En colère contre Agamemnon qui lui a repris Briséis, sa belle captive, Achille refuse de combattre. Devant l'avancée des Troyens, il permet toutefois à Patrocle d'emprunter son armure pour repousser l'ennemi hors du camp grec. Son ami est tué par Hector qui, ultime humiliation, s'empare des armes d'Achille. Bien décidé à venger la mort de Patrocle, Achille a besoin de nouvelles armes que sa mère, la déesse marine Thétis, demande à Héphaïstos de fabriquer. Le dieu forgeron assemble le bronze, l'étain, l'or, et s'attache particulièrement au bouclier, qu'il décore d'une image du monde, modelant en ses reliefs une vision de l'humanité.

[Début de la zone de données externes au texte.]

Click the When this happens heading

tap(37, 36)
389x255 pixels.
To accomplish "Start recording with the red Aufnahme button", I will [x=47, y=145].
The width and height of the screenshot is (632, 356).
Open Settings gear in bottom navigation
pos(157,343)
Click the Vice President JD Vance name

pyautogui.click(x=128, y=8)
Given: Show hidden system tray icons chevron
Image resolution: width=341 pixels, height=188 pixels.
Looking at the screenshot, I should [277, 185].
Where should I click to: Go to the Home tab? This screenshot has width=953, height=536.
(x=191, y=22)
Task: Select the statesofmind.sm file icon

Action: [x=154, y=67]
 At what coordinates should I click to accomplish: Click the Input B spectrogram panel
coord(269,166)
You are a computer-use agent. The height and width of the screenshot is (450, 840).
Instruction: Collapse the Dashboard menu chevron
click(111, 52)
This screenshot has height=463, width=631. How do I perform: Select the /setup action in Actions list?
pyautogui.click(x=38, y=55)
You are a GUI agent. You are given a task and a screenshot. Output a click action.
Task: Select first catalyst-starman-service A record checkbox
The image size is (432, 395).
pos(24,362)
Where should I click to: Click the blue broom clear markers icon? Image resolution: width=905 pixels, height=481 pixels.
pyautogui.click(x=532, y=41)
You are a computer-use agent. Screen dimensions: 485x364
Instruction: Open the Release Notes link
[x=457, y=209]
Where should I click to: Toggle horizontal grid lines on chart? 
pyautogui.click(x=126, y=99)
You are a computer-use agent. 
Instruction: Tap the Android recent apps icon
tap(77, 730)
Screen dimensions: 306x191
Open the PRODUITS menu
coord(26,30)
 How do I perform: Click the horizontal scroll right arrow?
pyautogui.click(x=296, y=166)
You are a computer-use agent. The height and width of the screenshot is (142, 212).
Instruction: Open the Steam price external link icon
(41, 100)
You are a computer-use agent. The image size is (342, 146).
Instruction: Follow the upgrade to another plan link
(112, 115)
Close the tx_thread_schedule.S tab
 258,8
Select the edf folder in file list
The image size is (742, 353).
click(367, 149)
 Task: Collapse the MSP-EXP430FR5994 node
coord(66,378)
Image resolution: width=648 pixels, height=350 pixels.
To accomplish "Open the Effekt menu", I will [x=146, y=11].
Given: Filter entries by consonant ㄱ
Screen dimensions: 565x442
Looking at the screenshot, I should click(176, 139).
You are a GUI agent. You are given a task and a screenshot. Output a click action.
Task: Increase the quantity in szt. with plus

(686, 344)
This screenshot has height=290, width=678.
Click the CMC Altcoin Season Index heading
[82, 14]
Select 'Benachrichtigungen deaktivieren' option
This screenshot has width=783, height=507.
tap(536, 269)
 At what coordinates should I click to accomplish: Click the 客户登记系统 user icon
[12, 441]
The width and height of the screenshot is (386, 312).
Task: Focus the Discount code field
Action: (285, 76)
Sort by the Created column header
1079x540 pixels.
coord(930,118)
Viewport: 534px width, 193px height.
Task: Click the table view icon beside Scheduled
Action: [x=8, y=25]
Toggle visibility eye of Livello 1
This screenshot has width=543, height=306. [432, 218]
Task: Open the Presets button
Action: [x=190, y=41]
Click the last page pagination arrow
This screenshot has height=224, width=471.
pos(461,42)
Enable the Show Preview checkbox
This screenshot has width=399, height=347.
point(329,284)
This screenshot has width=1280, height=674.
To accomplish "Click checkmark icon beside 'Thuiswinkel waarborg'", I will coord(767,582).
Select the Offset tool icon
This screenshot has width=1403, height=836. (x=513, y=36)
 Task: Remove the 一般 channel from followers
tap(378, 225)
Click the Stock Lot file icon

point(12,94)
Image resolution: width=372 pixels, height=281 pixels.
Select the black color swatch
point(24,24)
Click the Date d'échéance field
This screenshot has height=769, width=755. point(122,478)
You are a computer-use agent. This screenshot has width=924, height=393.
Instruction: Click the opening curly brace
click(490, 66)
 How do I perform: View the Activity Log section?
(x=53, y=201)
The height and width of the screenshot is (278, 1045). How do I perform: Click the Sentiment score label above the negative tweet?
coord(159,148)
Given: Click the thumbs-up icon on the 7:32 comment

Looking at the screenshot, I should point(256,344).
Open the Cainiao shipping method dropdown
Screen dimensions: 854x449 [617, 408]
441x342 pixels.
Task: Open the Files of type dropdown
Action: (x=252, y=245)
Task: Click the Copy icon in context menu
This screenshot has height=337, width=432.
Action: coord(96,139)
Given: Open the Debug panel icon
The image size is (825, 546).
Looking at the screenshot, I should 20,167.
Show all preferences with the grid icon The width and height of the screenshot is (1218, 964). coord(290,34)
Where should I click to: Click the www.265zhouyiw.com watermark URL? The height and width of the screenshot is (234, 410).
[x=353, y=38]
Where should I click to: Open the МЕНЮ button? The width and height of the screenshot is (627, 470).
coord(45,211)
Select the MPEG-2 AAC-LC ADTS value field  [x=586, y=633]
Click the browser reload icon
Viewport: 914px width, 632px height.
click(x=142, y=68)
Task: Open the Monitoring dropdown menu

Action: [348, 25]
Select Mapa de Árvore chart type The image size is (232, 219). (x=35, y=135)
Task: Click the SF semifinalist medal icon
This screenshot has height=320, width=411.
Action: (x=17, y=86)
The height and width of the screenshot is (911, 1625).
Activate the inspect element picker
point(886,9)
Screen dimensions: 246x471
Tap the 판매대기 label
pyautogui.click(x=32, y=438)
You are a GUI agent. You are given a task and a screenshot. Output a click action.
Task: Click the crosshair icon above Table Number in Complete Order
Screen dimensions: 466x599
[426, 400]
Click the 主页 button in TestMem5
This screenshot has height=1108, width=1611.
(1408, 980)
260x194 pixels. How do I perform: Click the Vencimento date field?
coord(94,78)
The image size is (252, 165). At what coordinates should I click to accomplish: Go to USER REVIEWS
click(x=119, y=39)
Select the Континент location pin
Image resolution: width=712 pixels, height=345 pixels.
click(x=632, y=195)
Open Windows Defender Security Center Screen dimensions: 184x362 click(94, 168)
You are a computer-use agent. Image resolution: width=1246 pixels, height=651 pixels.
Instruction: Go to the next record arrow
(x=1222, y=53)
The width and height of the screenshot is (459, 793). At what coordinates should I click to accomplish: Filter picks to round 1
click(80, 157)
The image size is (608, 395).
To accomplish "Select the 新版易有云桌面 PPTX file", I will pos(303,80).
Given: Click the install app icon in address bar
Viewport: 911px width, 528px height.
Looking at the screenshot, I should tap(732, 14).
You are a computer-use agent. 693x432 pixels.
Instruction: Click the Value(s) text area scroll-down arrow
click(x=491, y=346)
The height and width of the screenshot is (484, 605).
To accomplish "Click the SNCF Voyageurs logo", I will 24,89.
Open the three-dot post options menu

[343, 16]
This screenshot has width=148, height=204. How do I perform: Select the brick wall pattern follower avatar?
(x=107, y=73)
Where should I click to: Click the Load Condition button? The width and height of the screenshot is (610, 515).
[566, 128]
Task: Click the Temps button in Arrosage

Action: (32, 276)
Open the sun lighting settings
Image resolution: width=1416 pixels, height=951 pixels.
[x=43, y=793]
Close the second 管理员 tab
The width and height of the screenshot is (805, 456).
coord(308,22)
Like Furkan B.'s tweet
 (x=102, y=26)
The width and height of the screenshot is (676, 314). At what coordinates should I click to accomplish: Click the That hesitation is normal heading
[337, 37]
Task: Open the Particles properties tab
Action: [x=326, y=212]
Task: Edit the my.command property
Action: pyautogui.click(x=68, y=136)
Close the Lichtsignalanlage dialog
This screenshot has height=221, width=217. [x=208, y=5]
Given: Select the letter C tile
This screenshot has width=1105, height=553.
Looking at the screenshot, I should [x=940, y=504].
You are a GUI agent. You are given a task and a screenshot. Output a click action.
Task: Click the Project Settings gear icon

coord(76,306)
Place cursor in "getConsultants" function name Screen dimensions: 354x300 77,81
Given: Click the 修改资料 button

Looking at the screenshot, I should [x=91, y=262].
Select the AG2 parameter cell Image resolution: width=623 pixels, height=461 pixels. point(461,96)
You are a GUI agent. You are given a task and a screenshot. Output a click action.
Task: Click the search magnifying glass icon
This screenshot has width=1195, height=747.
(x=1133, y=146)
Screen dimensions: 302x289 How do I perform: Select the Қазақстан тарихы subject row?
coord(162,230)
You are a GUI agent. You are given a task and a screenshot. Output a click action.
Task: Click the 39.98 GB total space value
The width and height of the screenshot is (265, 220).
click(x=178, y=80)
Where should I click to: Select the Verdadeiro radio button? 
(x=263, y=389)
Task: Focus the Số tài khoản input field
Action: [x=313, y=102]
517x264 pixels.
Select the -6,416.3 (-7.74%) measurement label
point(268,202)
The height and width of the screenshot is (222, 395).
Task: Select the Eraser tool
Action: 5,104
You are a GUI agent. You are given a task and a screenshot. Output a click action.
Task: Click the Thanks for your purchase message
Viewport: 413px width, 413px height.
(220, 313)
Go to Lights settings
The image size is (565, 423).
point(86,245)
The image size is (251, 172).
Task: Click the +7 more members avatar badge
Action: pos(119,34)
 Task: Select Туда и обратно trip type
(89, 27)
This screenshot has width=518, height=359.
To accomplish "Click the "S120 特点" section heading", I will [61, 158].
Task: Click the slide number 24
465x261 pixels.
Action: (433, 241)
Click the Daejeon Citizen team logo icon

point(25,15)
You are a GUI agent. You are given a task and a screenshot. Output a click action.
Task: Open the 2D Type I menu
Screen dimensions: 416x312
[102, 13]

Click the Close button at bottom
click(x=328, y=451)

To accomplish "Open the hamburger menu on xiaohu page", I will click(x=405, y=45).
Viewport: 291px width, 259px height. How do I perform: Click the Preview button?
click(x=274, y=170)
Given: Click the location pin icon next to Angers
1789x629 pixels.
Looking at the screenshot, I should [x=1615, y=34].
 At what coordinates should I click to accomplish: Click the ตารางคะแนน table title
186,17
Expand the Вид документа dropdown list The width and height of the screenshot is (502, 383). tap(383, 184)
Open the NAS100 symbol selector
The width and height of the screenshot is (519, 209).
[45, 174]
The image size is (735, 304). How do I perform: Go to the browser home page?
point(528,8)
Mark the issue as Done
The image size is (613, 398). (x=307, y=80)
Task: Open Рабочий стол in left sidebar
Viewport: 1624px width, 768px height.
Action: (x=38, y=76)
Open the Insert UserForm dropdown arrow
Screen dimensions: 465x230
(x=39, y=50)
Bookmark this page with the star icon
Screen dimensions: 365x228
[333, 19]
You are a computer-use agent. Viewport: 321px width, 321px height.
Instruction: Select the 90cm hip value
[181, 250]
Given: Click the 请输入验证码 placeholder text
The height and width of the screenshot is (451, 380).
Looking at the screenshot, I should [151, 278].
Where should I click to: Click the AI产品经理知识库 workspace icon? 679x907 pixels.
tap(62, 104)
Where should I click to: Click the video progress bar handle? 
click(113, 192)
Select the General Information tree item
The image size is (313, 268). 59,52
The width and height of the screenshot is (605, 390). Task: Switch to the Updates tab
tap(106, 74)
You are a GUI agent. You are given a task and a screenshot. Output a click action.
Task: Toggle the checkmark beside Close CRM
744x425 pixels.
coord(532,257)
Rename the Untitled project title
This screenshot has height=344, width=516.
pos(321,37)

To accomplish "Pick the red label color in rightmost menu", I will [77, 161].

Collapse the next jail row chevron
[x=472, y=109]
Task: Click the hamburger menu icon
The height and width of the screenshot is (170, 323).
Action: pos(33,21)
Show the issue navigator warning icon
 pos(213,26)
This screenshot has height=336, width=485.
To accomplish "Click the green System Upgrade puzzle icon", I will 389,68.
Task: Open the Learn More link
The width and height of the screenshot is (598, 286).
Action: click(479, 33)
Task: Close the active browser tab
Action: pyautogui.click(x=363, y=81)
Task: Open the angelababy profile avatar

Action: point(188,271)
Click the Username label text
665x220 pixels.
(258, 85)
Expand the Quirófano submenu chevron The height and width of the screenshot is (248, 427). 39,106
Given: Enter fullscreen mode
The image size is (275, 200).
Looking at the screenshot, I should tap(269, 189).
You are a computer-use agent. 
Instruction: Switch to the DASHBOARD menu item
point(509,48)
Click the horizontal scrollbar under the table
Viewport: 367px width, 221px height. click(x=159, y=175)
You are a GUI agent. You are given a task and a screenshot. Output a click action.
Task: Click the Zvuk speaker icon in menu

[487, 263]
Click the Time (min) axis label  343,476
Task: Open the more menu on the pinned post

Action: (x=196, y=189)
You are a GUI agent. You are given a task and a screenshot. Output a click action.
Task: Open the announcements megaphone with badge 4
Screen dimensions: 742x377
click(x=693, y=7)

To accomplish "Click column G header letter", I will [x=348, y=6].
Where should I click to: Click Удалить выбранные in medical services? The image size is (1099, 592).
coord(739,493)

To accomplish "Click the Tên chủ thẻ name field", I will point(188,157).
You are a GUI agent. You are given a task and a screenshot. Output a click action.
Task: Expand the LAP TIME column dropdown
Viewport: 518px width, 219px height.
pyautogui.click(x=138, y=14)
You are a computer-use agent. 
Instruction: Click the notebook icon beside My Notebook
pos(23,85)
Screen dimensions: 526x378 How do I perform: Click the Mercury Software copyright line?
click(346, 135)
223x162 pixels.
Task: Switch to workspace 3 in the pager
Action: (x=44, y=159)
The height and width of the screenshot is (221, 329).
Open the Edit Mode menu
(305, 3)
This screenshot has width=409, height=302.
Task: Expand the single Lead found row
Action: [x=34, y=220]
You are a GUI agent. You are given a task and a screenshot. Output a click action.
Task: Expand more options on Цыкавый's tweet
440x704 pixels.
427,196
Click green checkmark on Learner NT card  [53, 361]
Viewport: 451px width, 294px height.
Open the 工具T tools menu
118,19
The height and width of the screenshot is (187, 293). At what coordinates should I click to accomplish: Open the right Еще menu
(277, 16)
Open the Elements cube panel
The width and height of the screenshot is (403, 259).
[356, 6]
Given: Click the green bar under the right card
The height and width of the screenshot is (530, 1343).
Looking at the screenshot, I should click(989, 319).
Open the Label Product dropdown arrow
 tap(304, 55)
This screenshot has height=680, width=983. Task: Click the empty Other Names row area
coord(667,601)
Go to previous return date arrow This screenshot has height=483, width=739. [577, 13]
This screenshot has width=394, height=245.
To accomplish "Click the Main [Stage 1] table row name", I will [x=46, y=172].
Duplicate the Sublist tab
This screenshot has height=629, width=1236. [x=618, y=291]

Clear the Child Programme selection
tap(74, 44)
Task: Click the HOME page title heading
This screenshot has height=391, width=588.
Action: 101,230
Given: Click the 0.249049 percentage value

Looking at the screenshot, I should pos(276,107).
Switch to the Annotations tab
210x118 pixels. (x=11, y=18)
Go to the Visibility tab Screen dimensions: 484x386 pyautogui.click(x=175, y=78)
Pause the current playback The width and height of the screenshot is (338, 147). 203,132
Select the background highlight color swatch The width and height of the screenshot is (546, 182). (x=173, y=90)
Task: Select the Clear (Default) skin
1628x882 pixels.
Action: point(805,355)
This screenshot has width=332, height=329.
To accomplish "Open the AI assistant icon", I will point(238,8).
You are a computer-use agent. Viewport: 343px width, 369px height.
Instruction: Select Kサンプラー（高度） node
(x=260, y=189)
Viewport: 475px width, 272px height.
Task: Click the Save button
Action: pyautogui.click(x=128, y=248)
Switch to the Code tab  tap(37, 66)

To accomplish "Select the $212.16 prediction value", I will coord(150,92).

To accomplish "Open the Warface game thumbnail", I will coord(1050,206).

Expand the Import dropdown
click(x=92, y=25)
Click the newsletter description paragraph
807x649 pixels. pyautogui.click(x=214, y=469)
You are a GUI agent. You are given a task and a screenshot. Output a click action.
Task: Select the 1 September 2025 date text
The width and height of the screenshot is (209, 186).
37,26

Un tel bouclier n'a jamais existé : il s'agit de la description littéraire d'une œuvre imaginaire. C'est au XVIIIe siècle que l'on tente une reconstitution. L'existence d'Homère est alors mise en doute par les Modernes dans leur querelle avec les Anciens et l'on cherche à démontrer la vraisemblance du bouclier d'Achille. Au siècle suivant, une autre restitution sera proposée sur le modèle du bas-relief antique.

La description du bouclier commence par une image du dieu devant ses fourneaux. Homère met d'abord en scène un savoir faire, une science et un art bien réel, avant de laisser son imagination s'envoler. À travers l'art d'Héphaïstos, la fabrication du bouclier célèbre la maîtrise du feu par l'homme et l'essor d'une science métallurgique encore mystérieuse qui fait basculer une société rurale traditionnellement agraire, vers une société guerrière avec des cités fortifiées où l'on thésaurise les armes et l'or.

Très différent par sa forme ronde des boucliers utilisés dans les combats, entouré par l'océan, le bouclier d'Achille annonce déjà les mappemondes et inaugure une longue tradition de représentation du monde dans un cercle.

Dans cette société qui découvre avec la métallurgie le pouvoir des armes et des outils, qui s'approprie l'art divin du forgeron, les hommes tiennent en main leur destin. C'est cette vision dont rend compte le bouclier d'Achille.